(Collected data entries)
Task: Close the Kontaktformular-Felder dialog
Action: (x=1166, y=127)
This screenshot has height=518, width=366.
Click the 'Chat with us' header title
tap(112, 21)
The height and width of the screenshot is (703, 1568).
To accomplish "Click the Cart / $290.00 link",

...

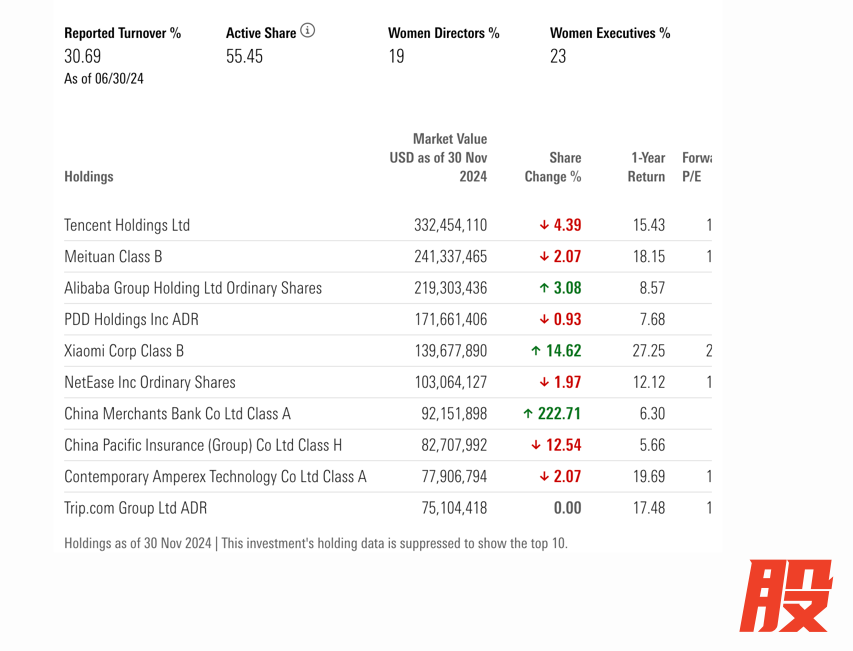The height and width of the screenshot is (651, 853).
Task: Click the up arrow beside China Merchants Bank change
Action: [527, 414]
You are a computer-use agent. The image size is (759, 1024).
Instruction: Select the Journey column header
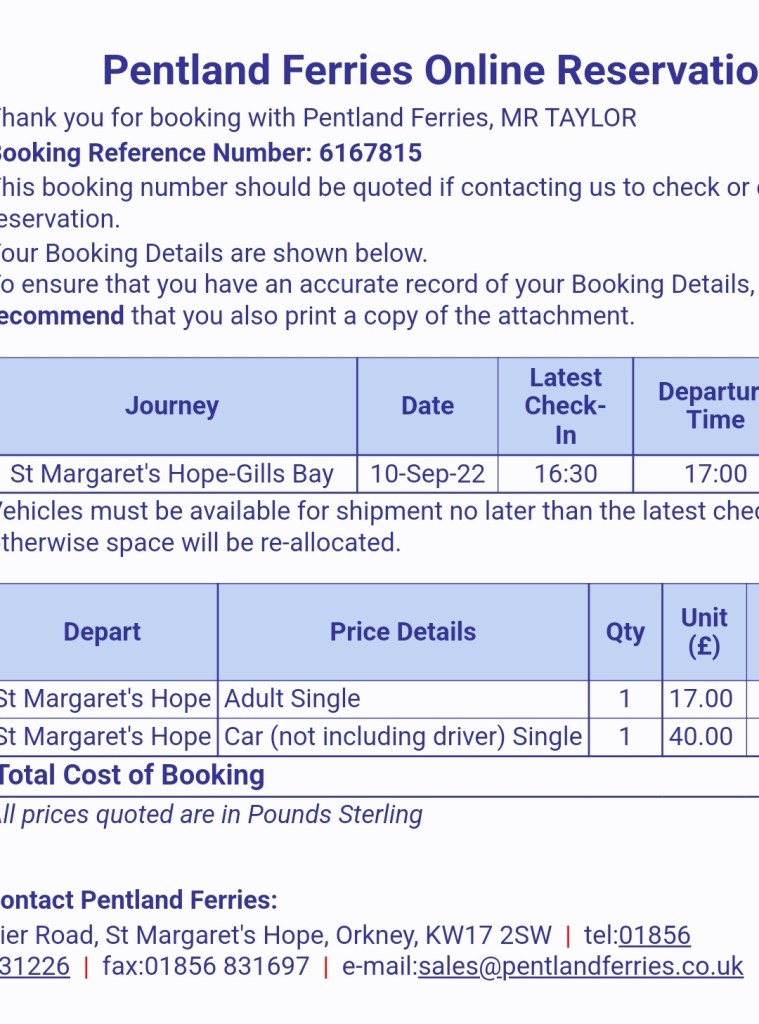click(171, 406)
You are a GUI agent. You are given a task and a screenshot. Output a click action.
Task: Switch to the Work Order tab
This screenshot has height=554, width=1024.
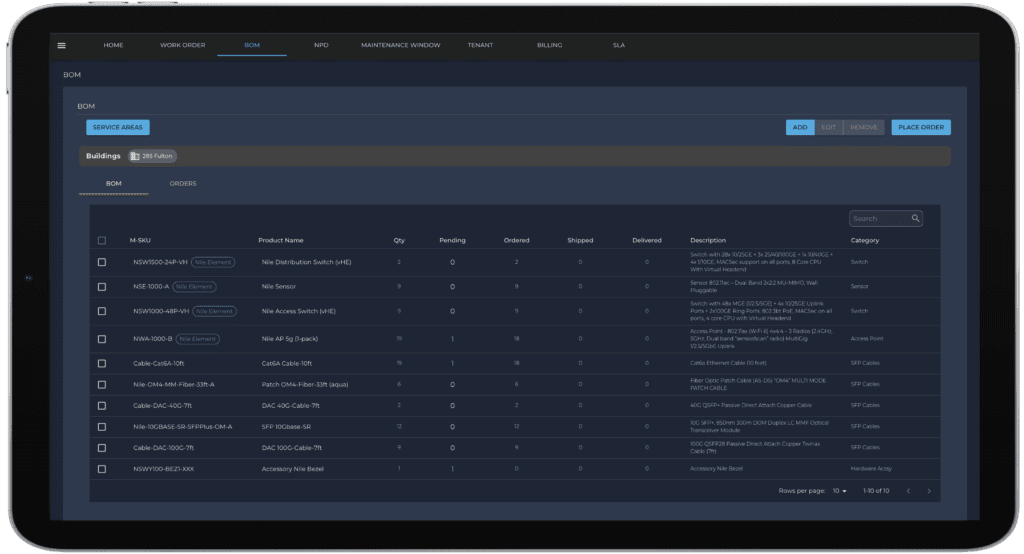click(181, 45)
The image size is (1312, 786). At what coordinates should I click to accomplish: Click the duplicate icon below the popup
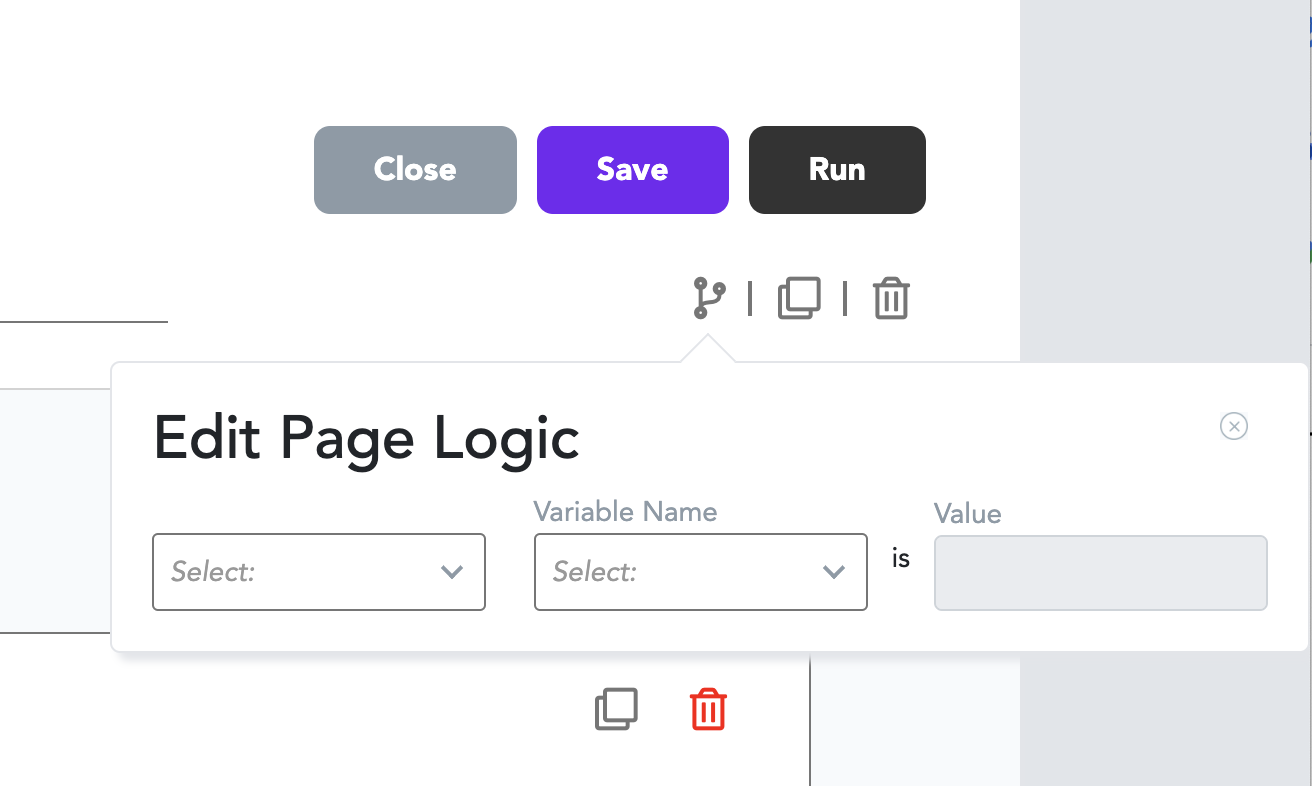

WHAT TO DO
Return every line above in which the string "size" occurs.

EXERCISE ANSWER
You are a computer-use agent. The image size is (759, 1024).
The image size is (1312, 786). At what coordinates should I click to accomplish: Click the duplicate icon below the popup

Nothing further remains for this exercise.